▶ What to do: Exactly the lines from the start of the entries through the line with "Given: Open the Kuala Lumpur city link" are required in the output, with no pictures among them.

*** Opening of Extracted entries ***

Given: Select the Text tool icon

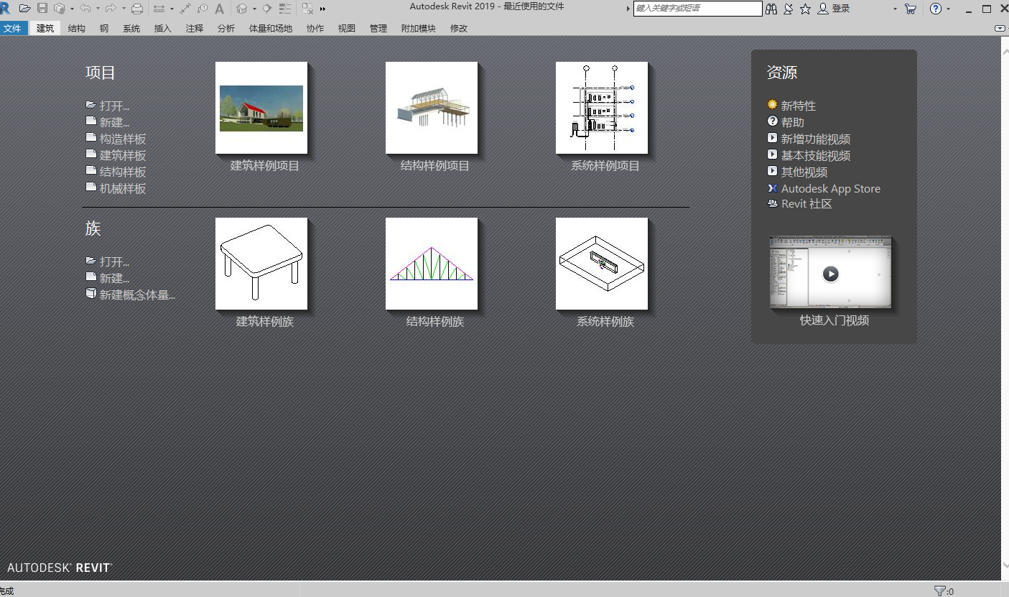Looking at the screenshot, I should [x=220, y=9].
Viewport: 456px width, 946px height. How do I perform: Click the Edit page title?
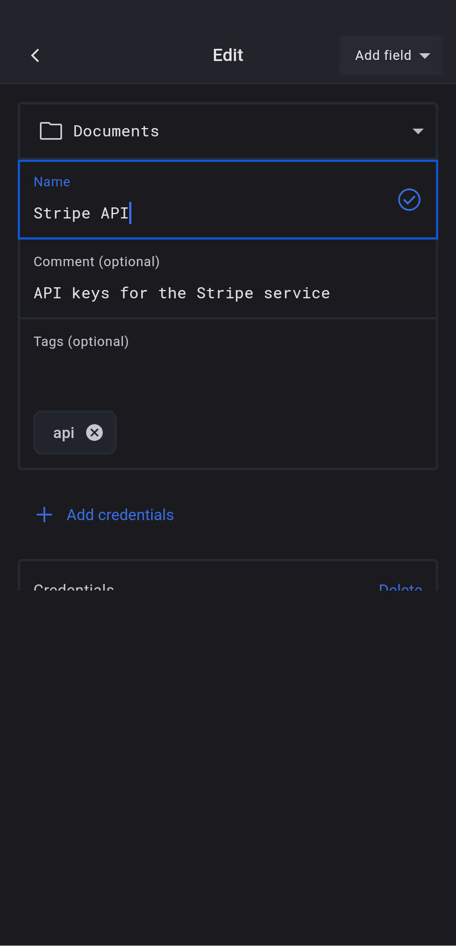tap(228, 55)
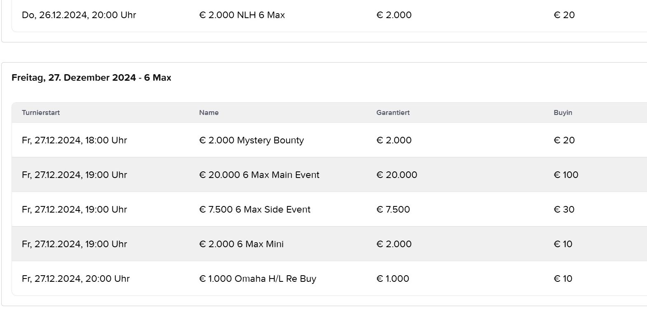Click the Do 26.12.2024 20:00 Uhr date
Viewport: 647px width, 309px height.
click(79, 15)
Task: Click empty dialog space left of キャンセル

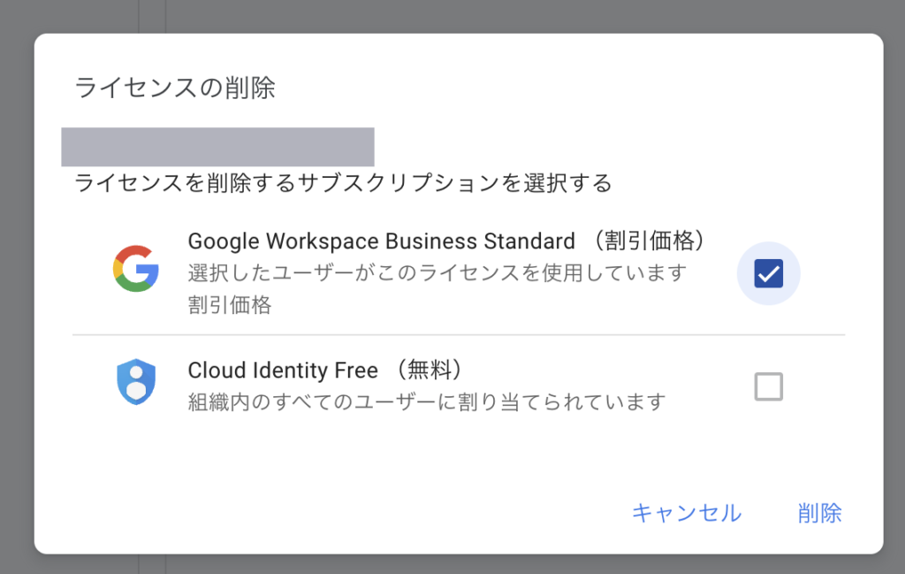Action: tap(354, 513)
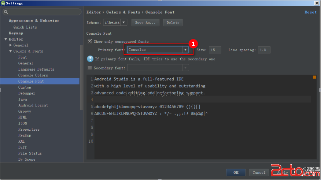
Task: Click the font Size input field
Action: [215, 50]
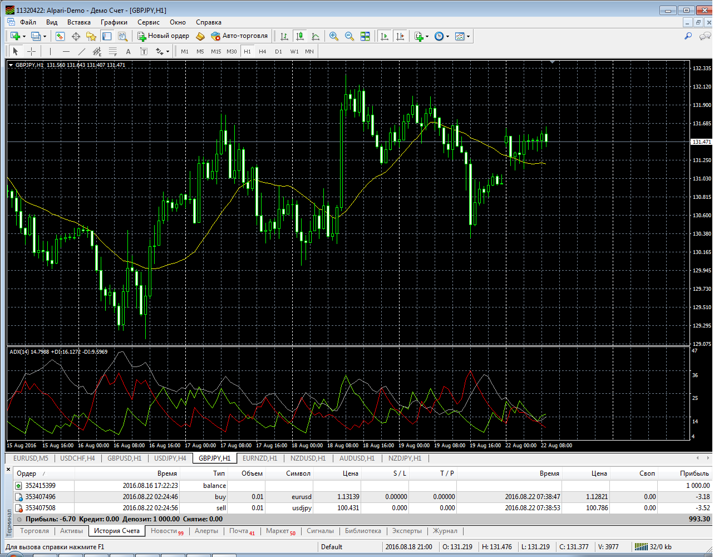Viewport: 719px width, 557px height.
Task: Zoom in on the chart with magnifier plus
Action: click(x=334, y=36)
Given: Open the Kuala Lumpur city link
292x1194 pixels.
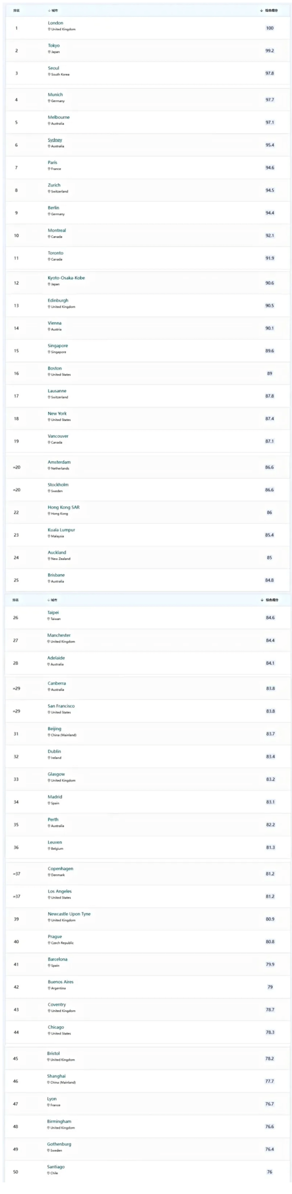Looking at the screenshot, I should coord(61,530).
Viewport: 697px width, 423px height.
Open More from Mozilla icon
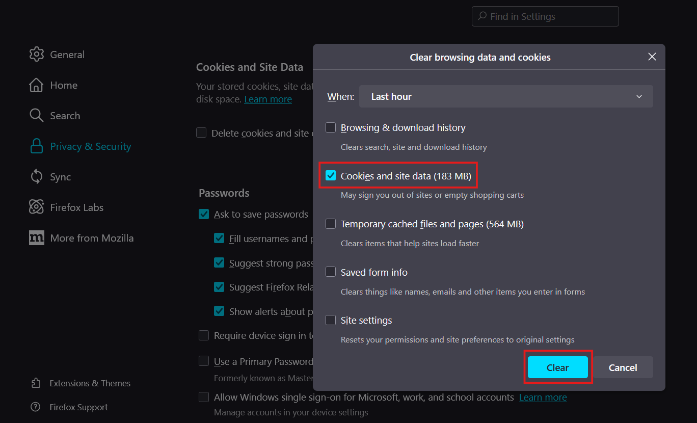click(36, 238)
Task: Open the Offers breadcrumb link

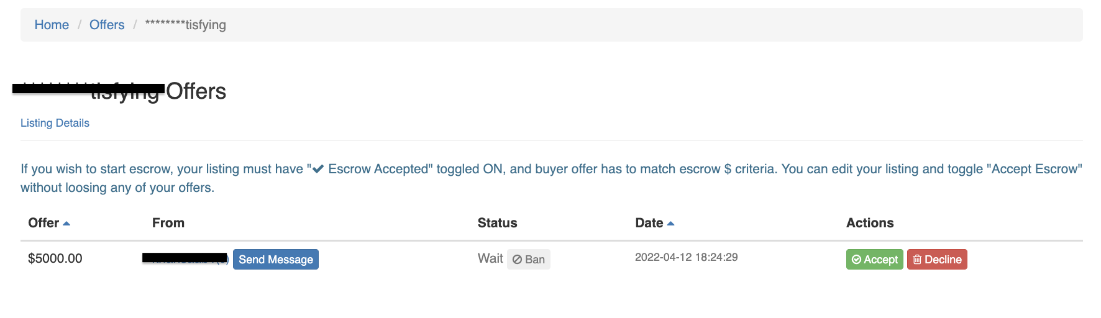Action: pos(107,25)
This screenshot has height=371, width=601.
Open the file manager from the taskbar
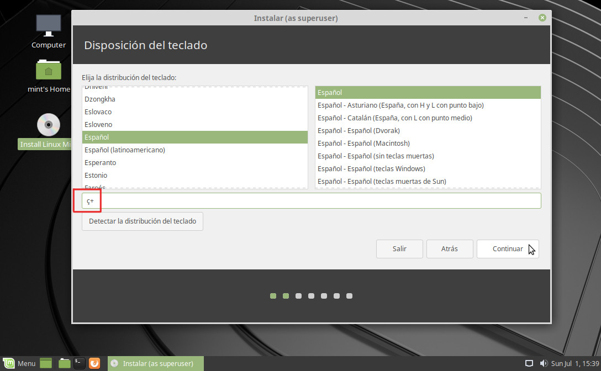pos(65,363)
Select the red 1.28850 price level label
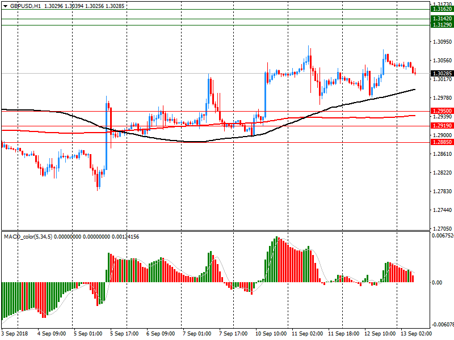 442,142
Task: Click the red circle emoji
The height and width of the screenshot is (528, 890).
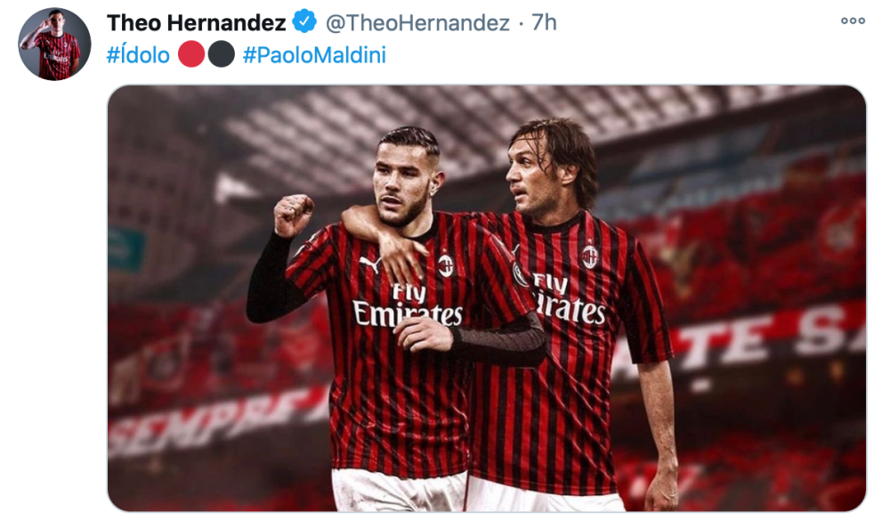Action: tap(191, 54)
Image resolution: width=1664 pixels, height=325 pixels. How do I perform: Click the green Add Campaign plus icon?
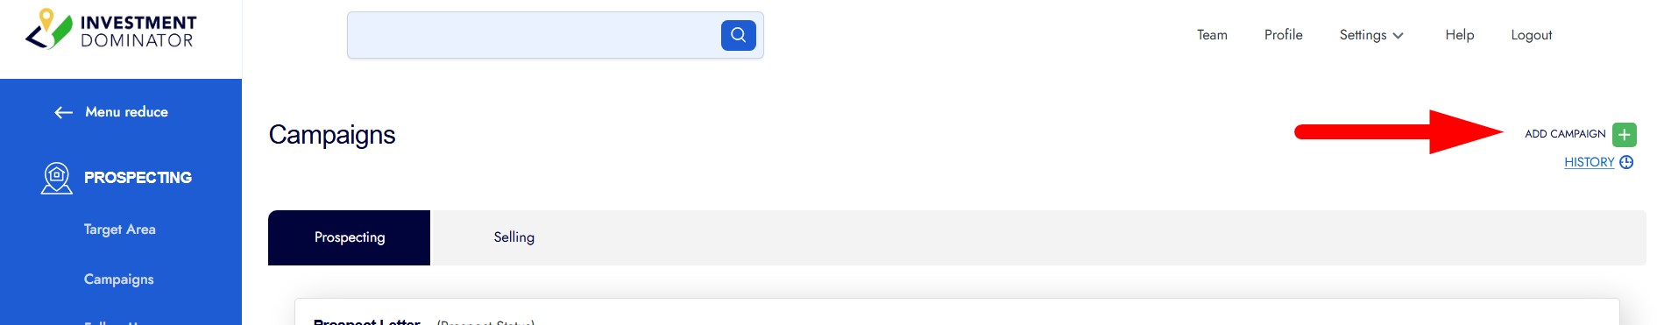[x=1624, y=134]
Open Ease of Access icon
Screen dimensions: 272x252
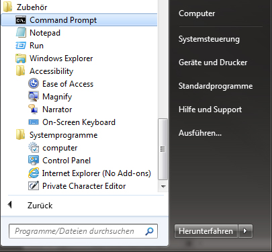(34, 84)
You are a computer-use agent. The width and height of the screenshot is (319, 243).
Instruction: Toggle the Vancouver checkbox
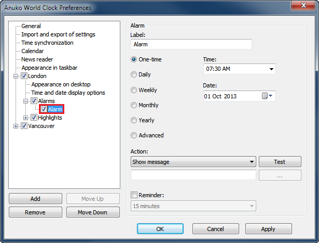point(24,126)
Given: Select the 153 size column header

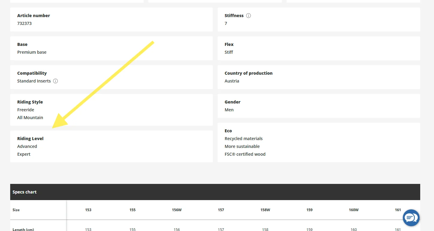Looking at the screenshot, I should (x=88, y=210).
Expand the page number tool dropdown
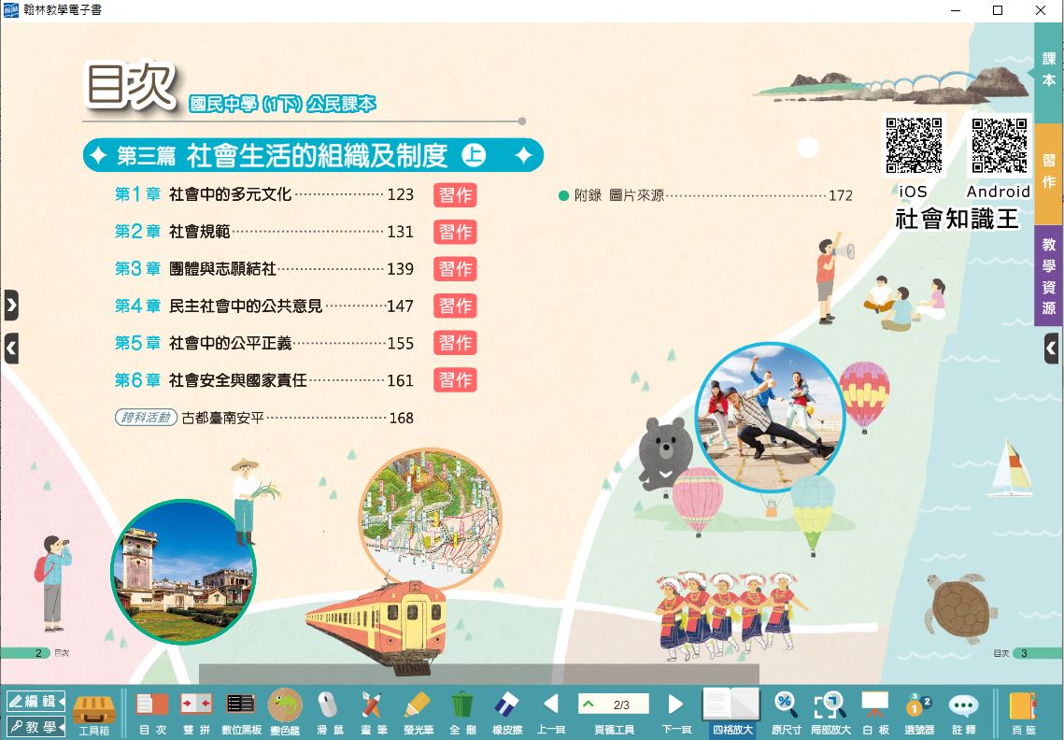The width and height of the screenshot is (1064, 740). pos(589,704)
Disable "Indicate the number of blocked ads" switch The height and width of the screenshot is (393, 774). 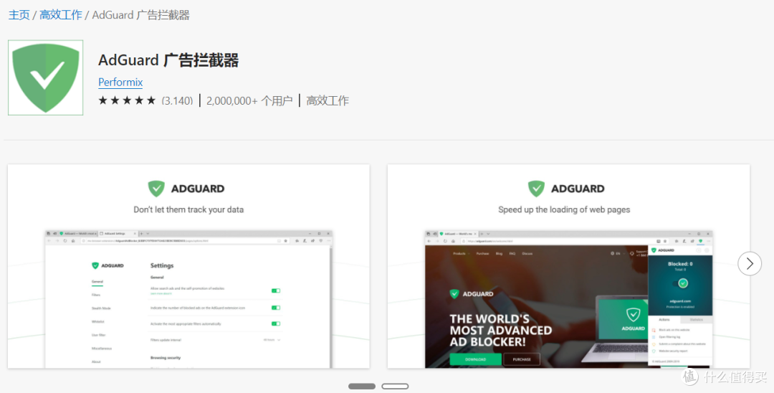(275, 307)
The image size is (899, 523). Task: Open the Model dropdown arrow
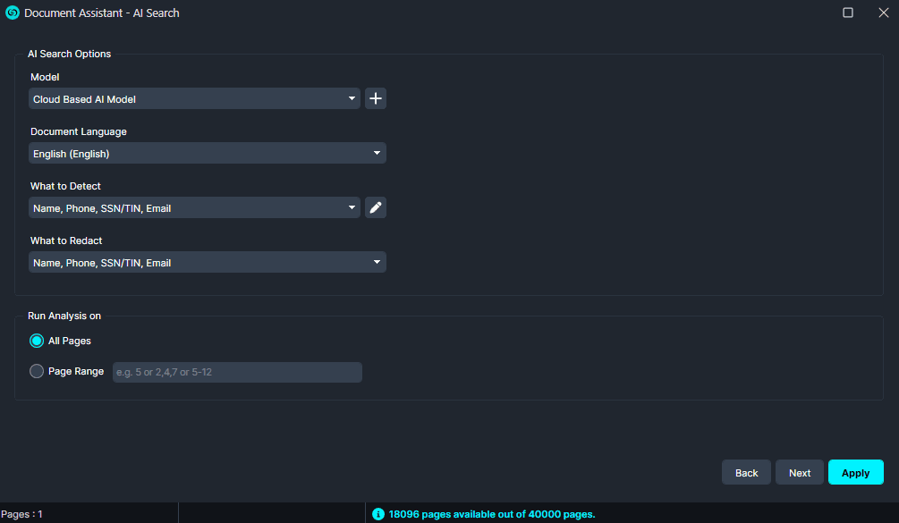click(352, 98)
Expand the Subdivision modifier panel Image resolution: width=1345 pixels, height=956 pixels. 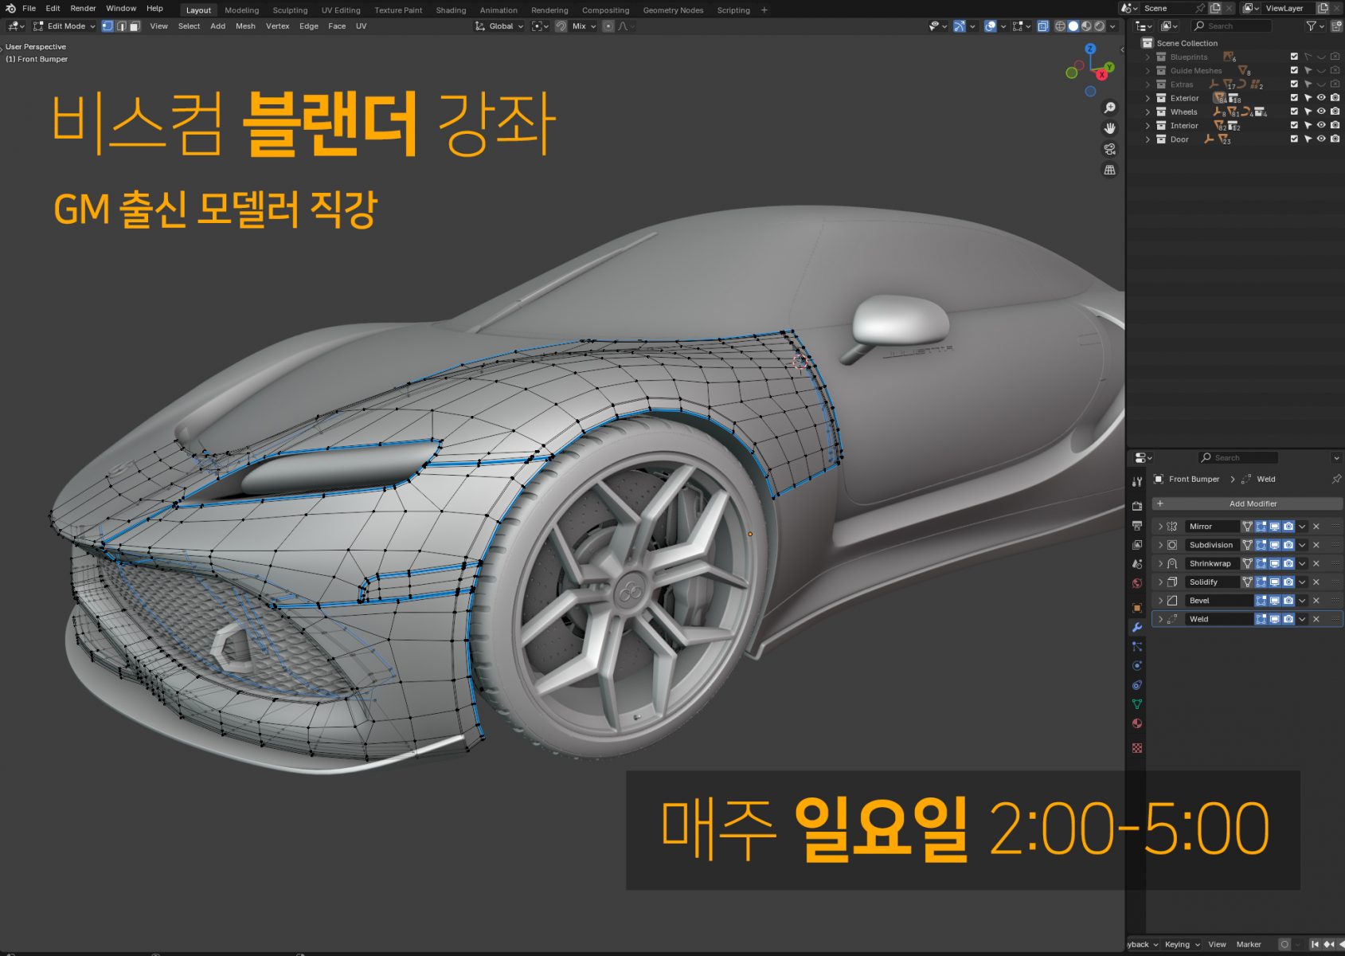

*** Close of Extracted entries ***

▶ Output of the exercise:
Given: Select the Text tool icon

Looking at the screenshot, I should [x=220, y=9].
Viewport: 456px width, 946px height. How do I perform: Click the Edit page title?
tap(228, 55)
Click the Do 26.12.2024 20:00 Uhr date
Viewport: 647px width, 309px height.
click(79, 15)
Task: Click empty dialog space left of キャンセル

Action: tap(354, 513)
Task: Click the font Size input field
Action: [215, 50]
Viewport: 719px width, 557px height.
Task: Zoom in on the chart with magnifier plus
Action: click(x=334, y=36)
Given: Open the Kuala Lumpur city link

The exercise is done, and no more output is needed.